***** Records to process

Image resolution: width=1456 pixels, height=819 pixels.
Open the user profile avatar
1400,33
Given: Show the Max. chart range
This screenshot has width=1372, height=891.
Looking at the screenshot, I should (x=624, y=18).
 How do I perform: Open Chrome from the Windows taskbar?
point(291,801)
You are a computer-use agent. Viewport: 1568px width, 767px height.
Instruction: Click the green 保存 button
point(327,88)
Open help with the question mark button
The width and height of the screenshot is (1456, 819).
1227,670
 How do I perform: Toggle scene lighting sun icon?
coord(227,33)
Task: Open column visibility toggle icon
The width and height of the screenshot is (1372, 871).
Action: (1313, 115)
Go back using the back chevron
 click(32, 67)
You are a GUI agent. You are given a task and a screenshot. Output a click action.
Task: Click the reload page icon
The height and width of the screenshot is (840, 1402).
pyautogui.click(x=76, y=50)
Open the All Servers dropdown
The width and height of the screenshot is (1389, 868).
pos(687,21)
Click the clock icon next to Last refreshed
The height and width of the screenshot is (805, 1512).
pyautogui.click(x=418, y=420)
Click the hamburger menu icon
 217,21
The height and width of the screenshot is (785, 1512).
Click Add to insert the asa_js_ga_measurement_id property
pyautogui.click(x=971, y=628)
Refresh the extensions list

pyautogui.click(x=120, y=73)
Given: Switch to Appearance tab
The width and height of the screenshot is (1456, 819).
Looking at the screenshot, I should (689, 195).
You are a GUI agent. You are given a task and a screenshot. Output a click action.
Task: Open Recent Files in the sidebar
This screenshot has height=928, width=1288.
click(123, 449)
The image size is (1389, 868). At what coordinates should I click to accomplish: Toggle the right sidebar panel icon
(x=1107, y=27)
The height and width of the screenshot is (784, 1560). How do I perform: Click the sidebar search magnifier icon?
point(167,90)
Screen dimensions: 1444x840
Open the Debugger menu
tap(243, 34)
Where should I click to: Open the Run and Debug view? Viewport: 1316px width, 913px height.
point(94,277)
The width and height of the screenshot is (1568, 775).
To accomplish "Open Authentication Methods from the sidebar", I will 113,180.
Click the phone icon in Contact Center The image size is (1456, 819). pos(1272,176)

**********

● About this task:
Each record must be transcribed word for word.

● Task answer:
Image resolution: width=1456 pixels, height=819 pixels.
Open the user profile avatar
1400,33
Given: Show the Max. chart range
This screenshot has width=1372, height=891.
Looking at the screenshot, I should (x=624, y=18).
 How do I perform: Open Chrome from the Windows taskbar?
point(291,801)
You are a computer-use agent. Viewport: 1568px width, 767px height.
Instruction: Click the green 保存 button
point(327,88)
Open help with the question mark button
The width and height of the screenshot is (1456, 819).
1227,670
 How do I perform: Toggle scene lighting sun icon?
coord(227,33)
Task: Open column visibility toggle icon
The width and height of the screenshot is (1372, 871).
Action: (1313, 115)
Go back using the back chevron
 click(32, 67)
You are a GUI agent. You are given a task and a screenshot. Output a click action.
Task: Click the reload page icon
The height and width of the screenshot is (840, 1402).
pyautogui.click(x=76, y=50)
Open the All Servers dropdown
The width and height of the screenshot is (1389, 868).
pos(687,21)
Click the clock icon next to Last refreshed
The height and width of the screenshot is (805, 1512).
pyautogui.click(x=418, y=420)
Click the hamburger menu icon
 217,21
The height and width of the screenshot is (785, 1512).
Click Add to insert the asa_js_ga_measurement_id property
pyautogui.click(x=971, y=628)
Refresh the extensions list

pyautogui.click(x=120, y=73)
Given: Switch to Appearance tab
The width and height of the screenshot is (1456, 819).
Looking at the screenshot, I should (689, 195).
You are a GUI agent. You are given a task and a screenshot. Output a click action.
Task: Open Recent Files in the sidebar
This screenshot has height=928, width=1288.
click(123, 449)
The image size is (1389, 868). At what coordinates should I click to accomplish: Toggle the right sidebar panel icon
(x=1107, y=27)
The height and width of the screenshot is (784, 1560). How do I perform: Click the sidebar search magnifier icon?
point(167,90)
Screen dimensions: 1444x840
Open the Debugger menu
tap(243, 34)
Where should I click to: Open the Run and Debug view? Viewport: 1316px width, 913px height.
point(94,277)
The width and height of the screenshot is (1568, 775).
To accomplish "Open Authentication Methods from the sidebar", I will 113,180.
Click the phone icon in Contact Center The image size is (1456, 819). pos(1272,176)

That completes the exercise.